More questions need to be answered on health ministry’s cuts – Labour Party
Addressing a press conference on Thursday, the Labour Party’s spokesperson for Health, Marie-Louise Coleiro Preca, questioned the decision to reduce the Health Ministry’s budget by €8.5 million, asking the government to provide details on what exactly will be affected. In its reply, the government said that its spending on health still remained higher than it was in 2011.
The €8.5 million cut was revealed through a parliamentary question and answered on Tuesday. The question showed that the cuts included a €3.1 million reduction in personal emoluments, a €1.6 million cut in programmes and initiatives and a reduction of nearly €2 million in the contribution to government entities falling under the Health Ministry’s remit.

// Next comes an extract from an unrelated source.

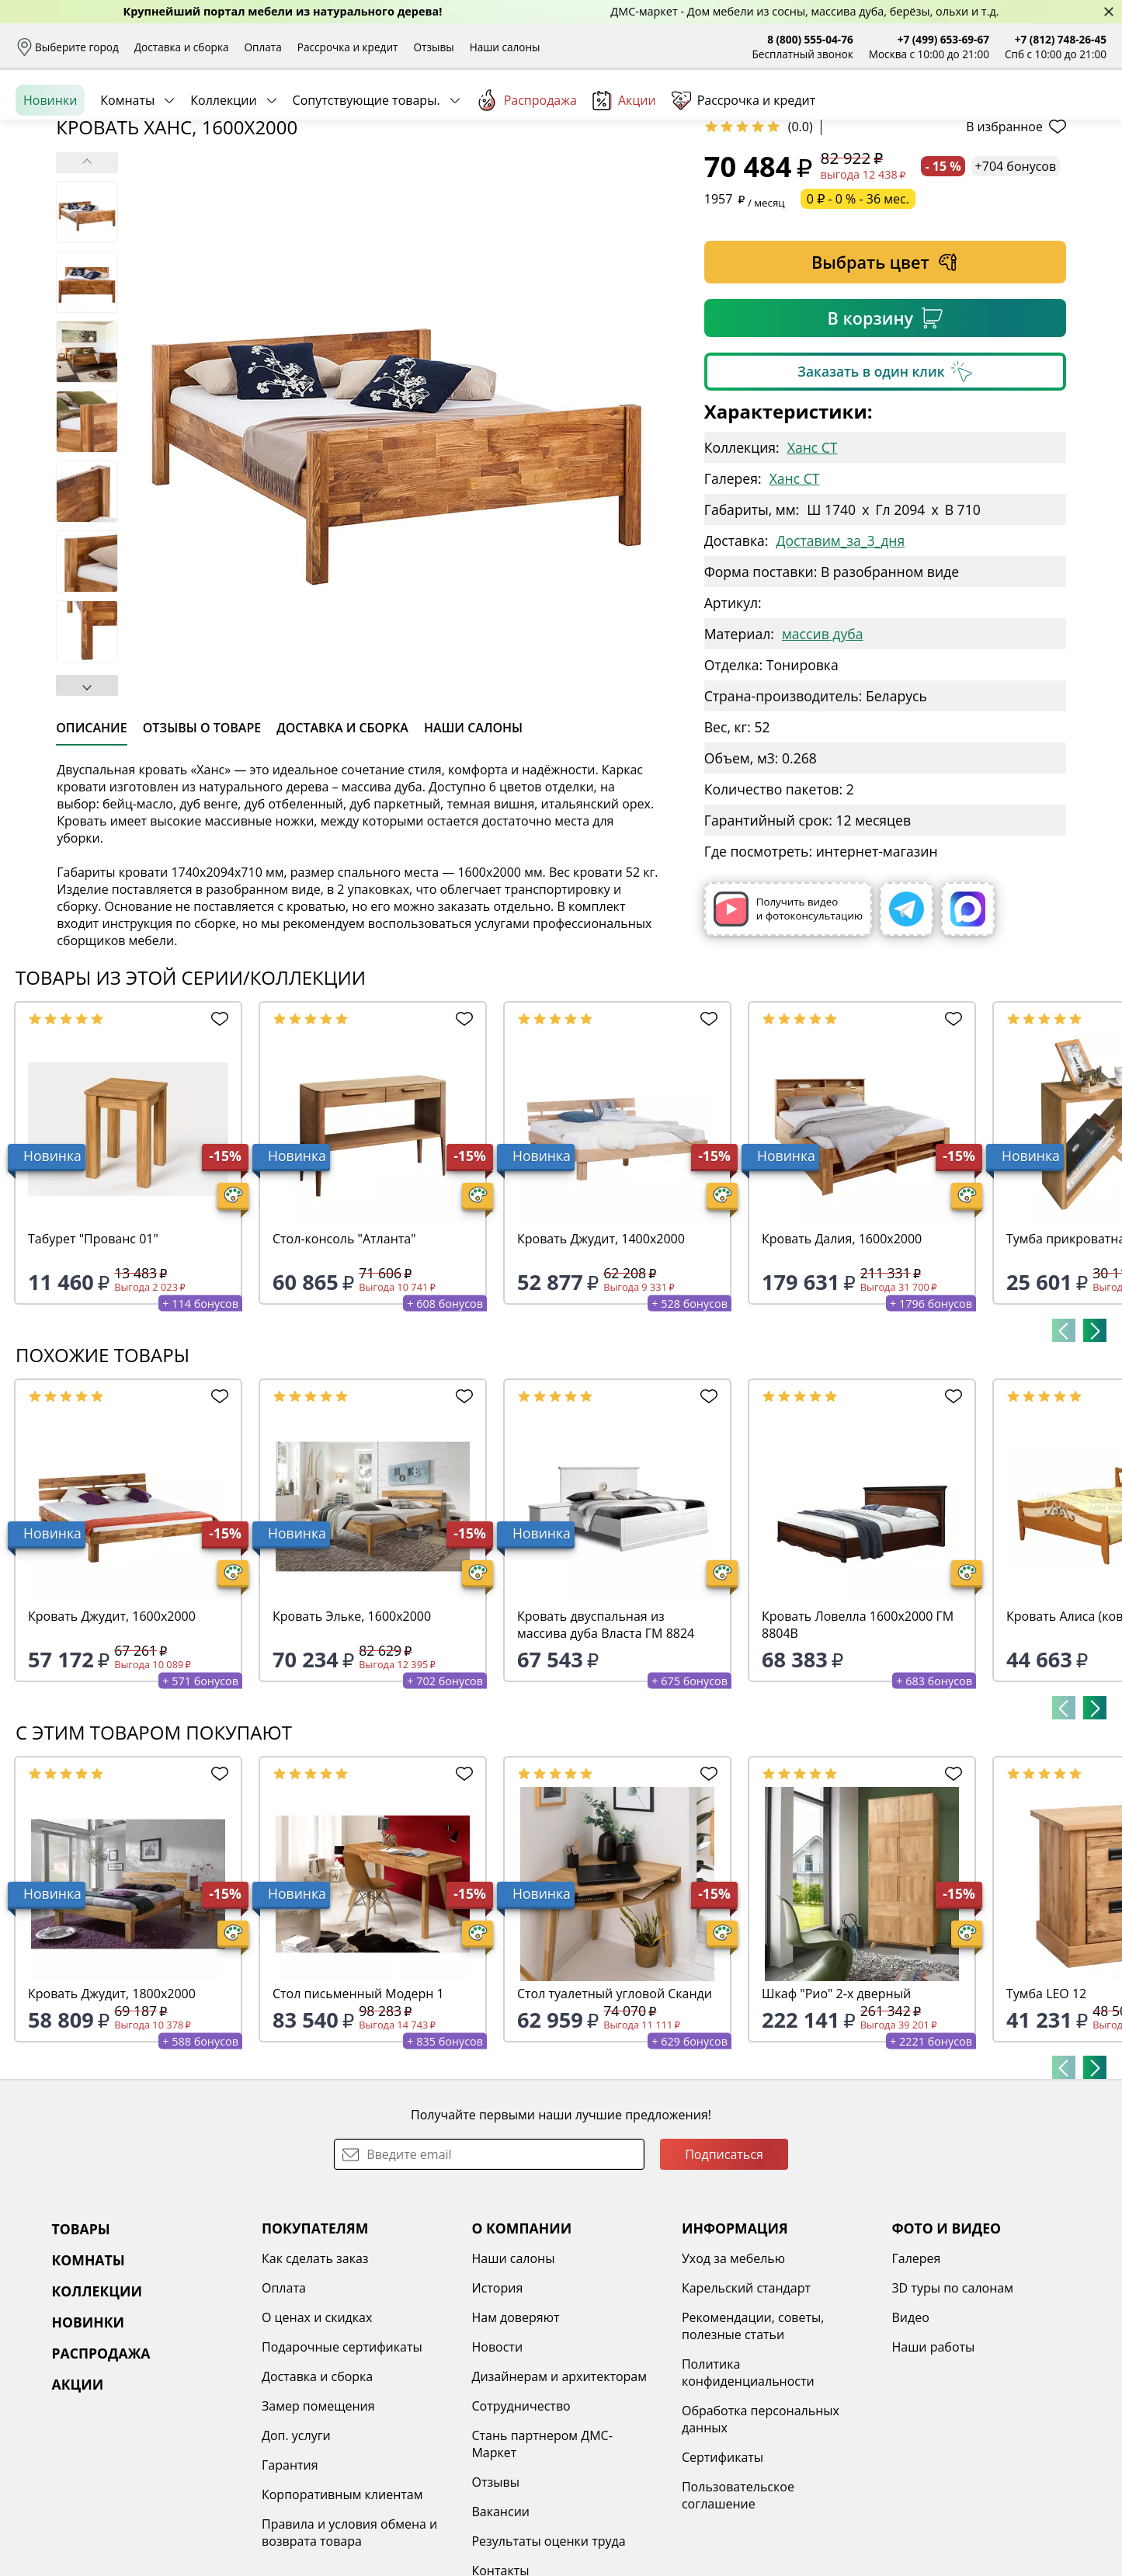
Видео (910, 2437)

Dr Coleiro Preca insisted that a further explanation was necessary, as these figures alone did not indicate what would be affected.
She noted that the €3.1 million reduction in salaries came at a time when staff shortages in the health sector were already a problem, including a shortfall of 600 nurses. She questioned whether the government would slow down its recruitment of nurses as a result, for instance.
Moreover, she pointed out, the salaries of care workers were based on an order dating back to 1977, and had become alarmingly low.
As for programmes and initiatives, Dr Coleiro Preca once again wondered what would be cut as these covered numerous issues, such as the provision of medicines, homes for the elderly and primary healthcare.
She added that most of the Ministry’s contribution to government entities goes to Mount Carmel Hospital, and pointed out that the hospital, which accommodated hundreds of patients, was in a far from ideal state.